Why Enable the S3 Plugin?

Currently, there is no easy way to copy data from one cluster to another. The easiest way to do this is to use thanos-swift (an object storage service with an S3-compatible API) to move data around. Elasticsearch has better support for the S3 API as opposed to swift. This is (sadly) pretty common, as the Search platform team has seen with flink already.

Complicating factors

Getting the elastic keystore path right

By default, Elasticsearch requires the S3 client key and secret key (aka username and password) to be stored in its keystore, instead of in config files or its API (this is typical for values it considers sensitive).

We have an unorthodox Elastic environment: specifically, we run 2 or 3 Elasticsearch instances on a single host. As a result, using the elasticsearch-keystore command requires special care.

By default, elasticsearch-keystore invokes java with the wrong es.path.conf. We can override by setting ES_PATH_CONF when invoking elasticsearch-keystore:

export ES_PATH_CONF=/etc/elasticsearch/production-search-psi-codfw; /usr/share/elasticsearch/bin/elasticsearch-keystore add s3.client.default.access_key

Permissions are also very important! The keystore file must have permissions root:elasticsearch and mode 0640 . If the elasticsearch service fails to start after a keystore change, check the paths and permissions. A brand-new elasticsearch-keystore file in /etc/elasticsearch/ means the ES_PATH_CONF=environment variable was not respected. If theelasticsearch-keystore file is owned by root:root , the service will not start.

The keystore file has no validation

"...the keystore has no validation to block unsupported settings. Adding unsupported settings to the keystore will cause Elasticsearch to fail to start." More at Elastic's website

The keystore file must be identical across all cluster nodes

Since we don't use shared storage and the keystore file isn't a simple flat file, we do some interesting stuff with puppet to make this work.

Path-style and bucket-style access

We use the thanos-swift cluster as our object store, via its S3-compatible API . "Real" S3 supports bucket-based access, which relies on DNS records. We don't have this, so we must use path-style access. Unfortunately, Elastic added, removed, then re-added support for this feature. This was more of an issue when we were on Elasticsearch 6. We are currently on 7, which officially supports path-style access.
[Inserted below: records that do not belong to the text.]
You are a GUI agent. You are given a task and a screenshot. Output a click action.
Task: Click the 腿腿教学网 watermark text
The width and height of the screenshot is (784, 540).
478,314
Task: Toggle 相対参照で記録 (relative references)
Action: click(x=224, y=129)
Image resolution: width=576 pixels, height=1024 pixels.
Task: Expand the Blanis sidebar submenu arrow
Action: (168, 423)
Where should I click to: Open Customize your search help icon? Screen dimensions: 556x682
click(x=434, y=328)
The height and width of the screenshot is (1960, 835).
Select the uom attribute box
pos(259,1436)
Overloading LVS when creating a snapshot

When creating a snapshot, particularly from the 30+ node production clusters, we can end up overloading the LVS instances that load balance requests going into thanos-swift. We've been notified by network ops previously when creating a 32 shard snapshot with the default max_snapshot_bytes_per_sec of 40mb. Reducing to 20mb allowed the snapshot to complete without setting off alerts. This may not be necessary when snapshotting from a small cluster or an index with only a couple shards.
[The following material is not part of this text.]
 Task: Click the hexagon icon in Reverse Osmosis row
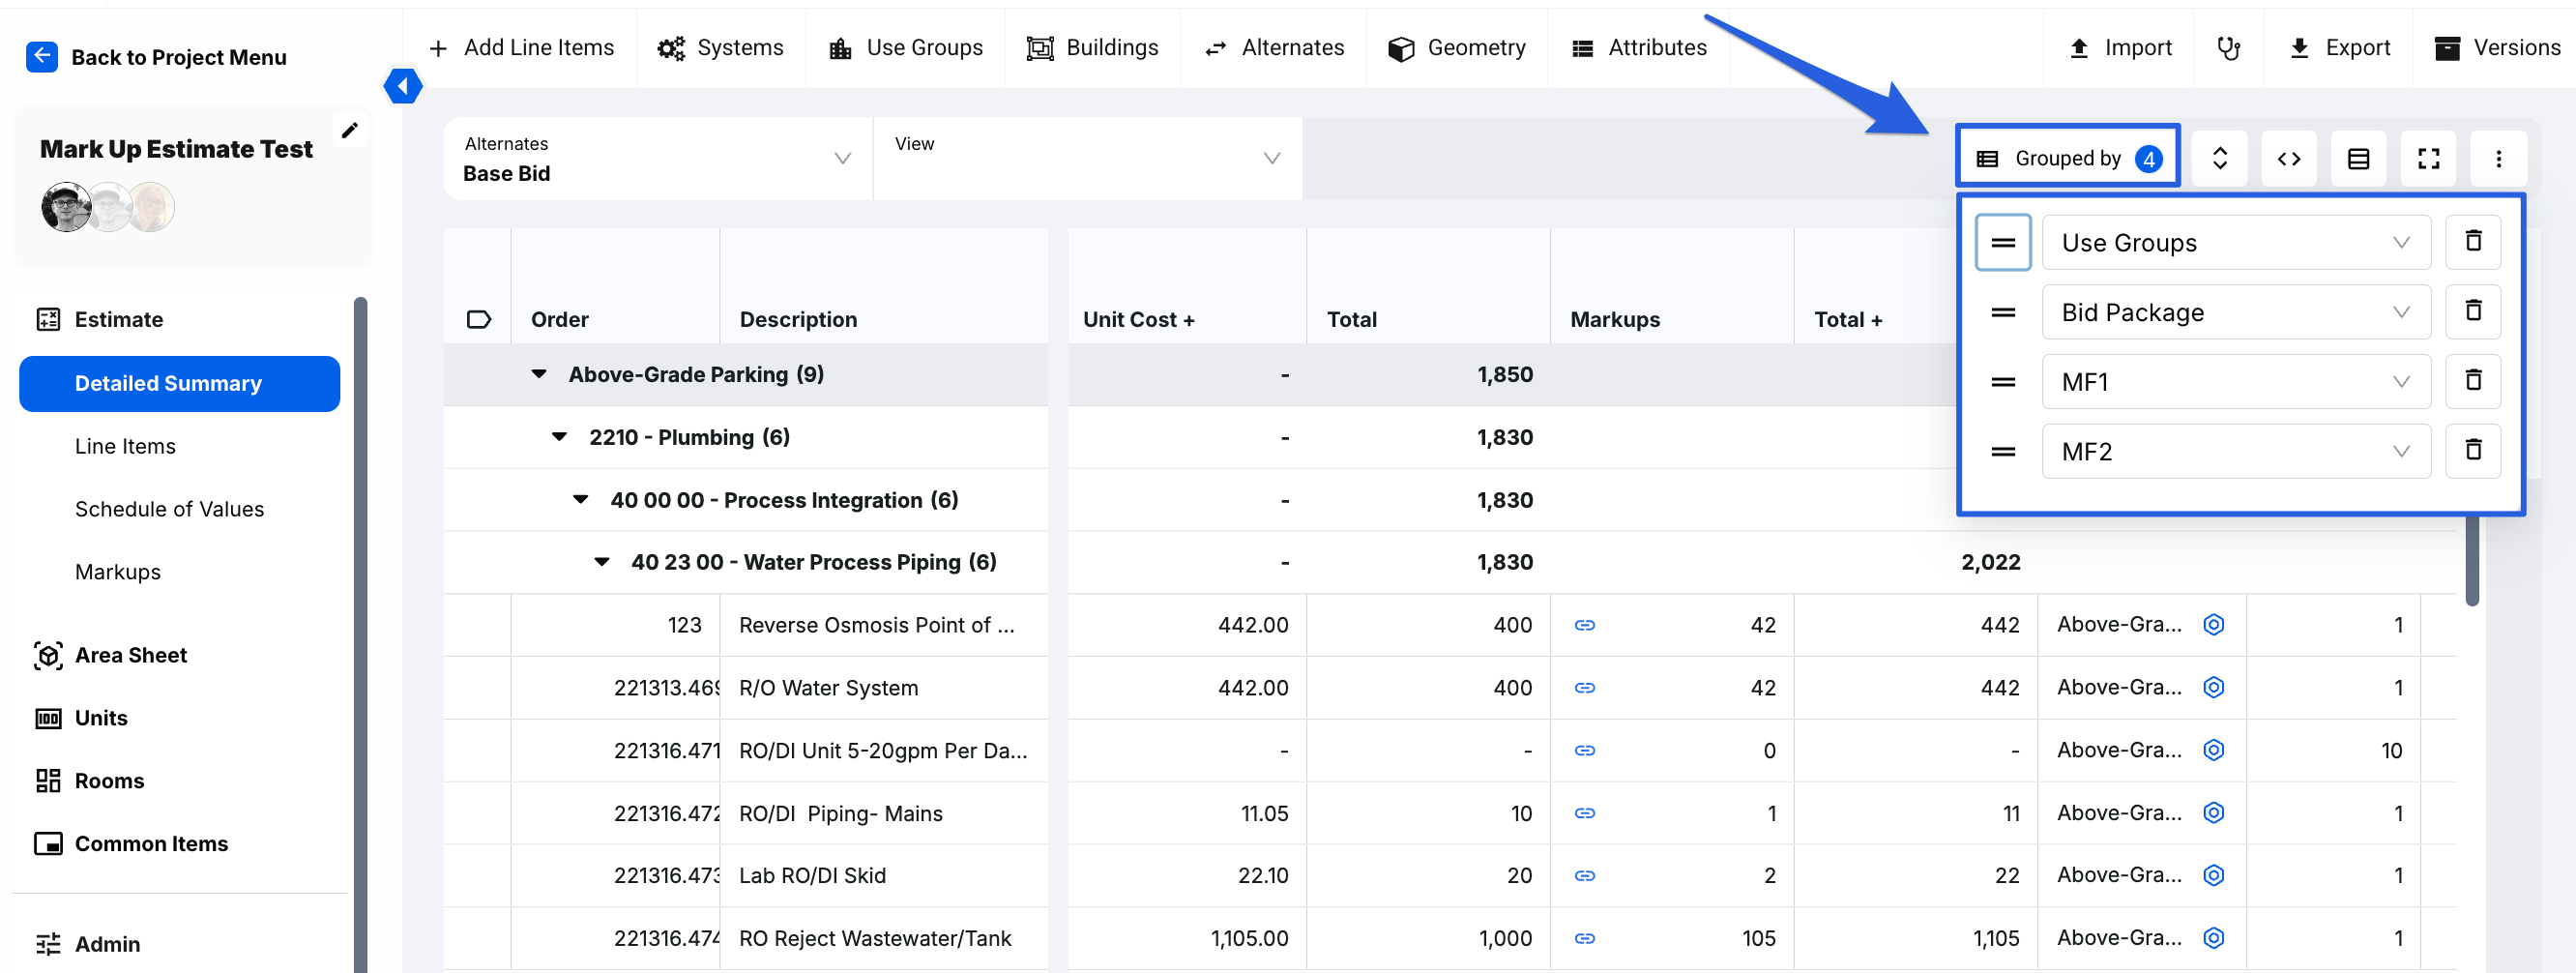tap(2214, 625)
Premature end of Content-Length delimited message body

When restoring a snapshot, we've seen failures where it appears that data being loaded from thanos-swift into elasticsearch doesn't make it all the way there. Elasticsearch will make multiple attempts to restore the shard and each time it will get a different amount of data that doesn't match the expected index size. We don't know exactly which values made it work, but a successful snapshot/restore of a 32 shard, 1+TB index was taken with aggressively setting these values quite low, to a chunk_size of 50mb and max_restore_bytes_per_sec pulled down to 10mb in a 6 node cluster. Note that when using chunk_size less than 100mb buffer_size has to be reduced to match. It is likely these values could be somewhere between these values and the defaults, but we haven't experimented yet.
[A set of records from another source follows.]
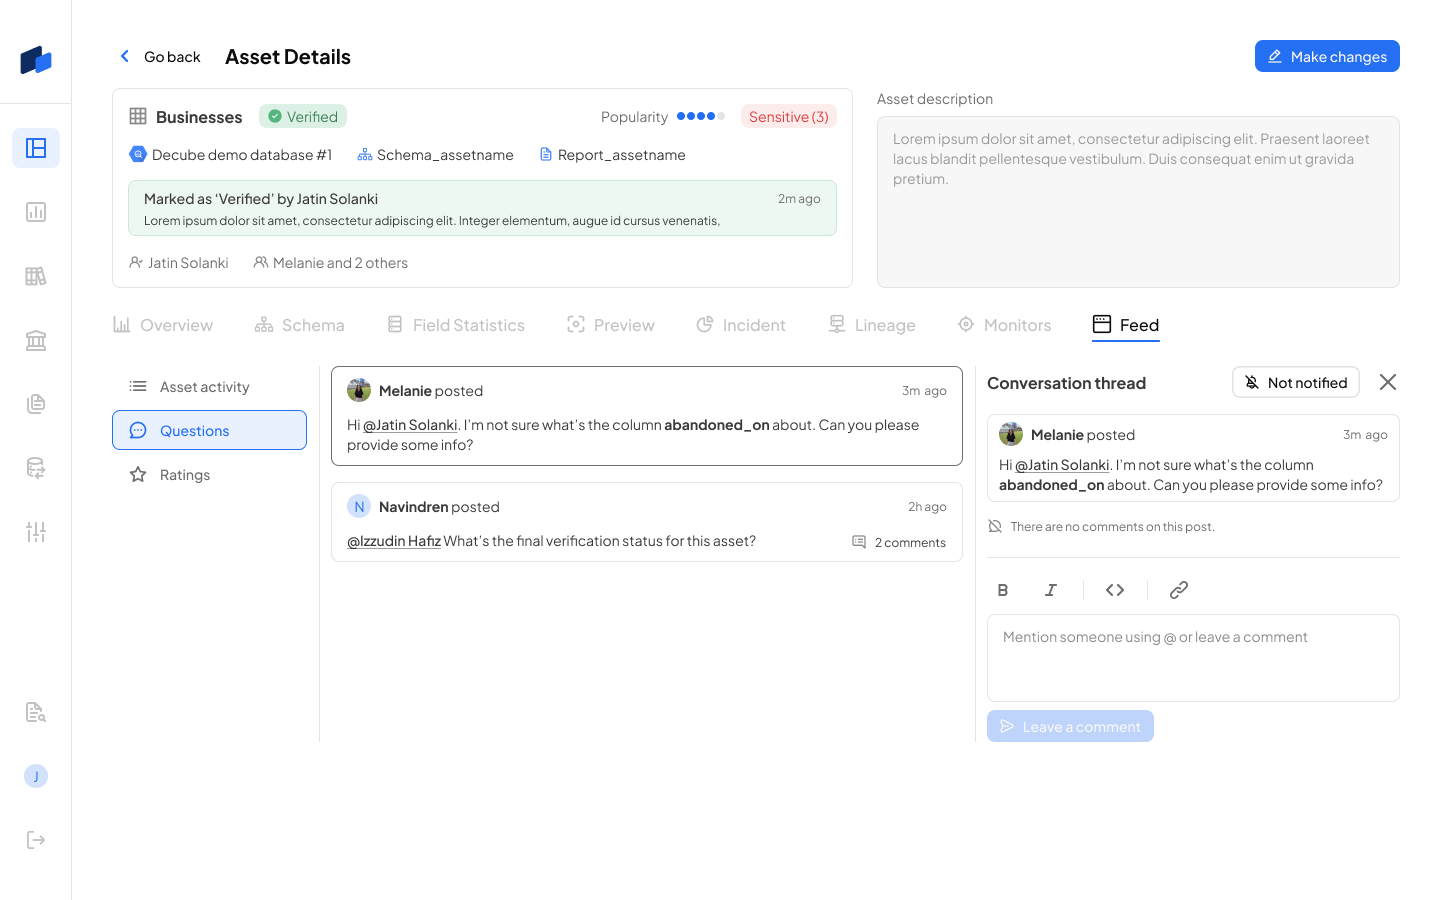1440x900 pixels.
Task: Select Asset activity in feed menu
Action: pos(204,387)
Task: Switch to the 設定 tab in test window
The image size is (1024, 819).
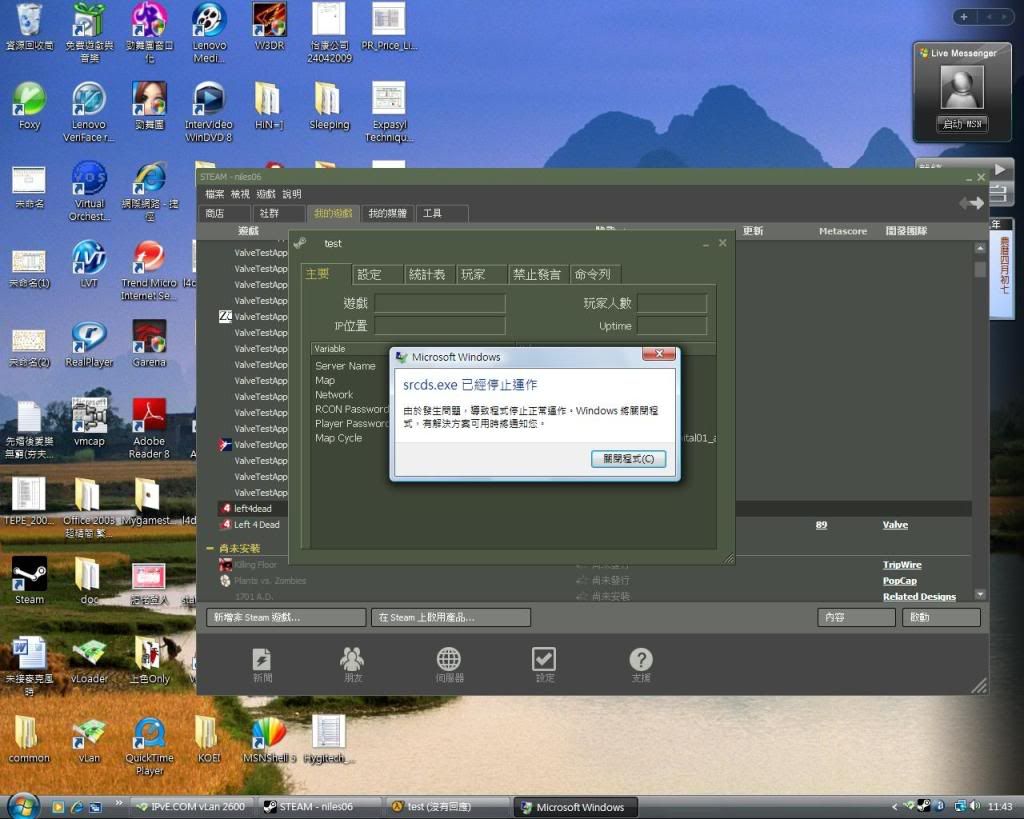Action: (370, 274)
index.routing.allocation.total_shards_per_node

When moving an index between clusters it will, by default, load into the new cluster with the total_shards_per_node value that was appropriate to the source cluster but may not be appropriate to the target cluster. If a restore is attempted to a smaller cluster than the source without changing this value the snapshot will eventually fail with an allocation_explanation, from /_cluster/allocation/explain, of cannot allocate because allocation is not permitted to any of the nodes. This value needs to be overridden in the index_settings section of the snapshot restore api call.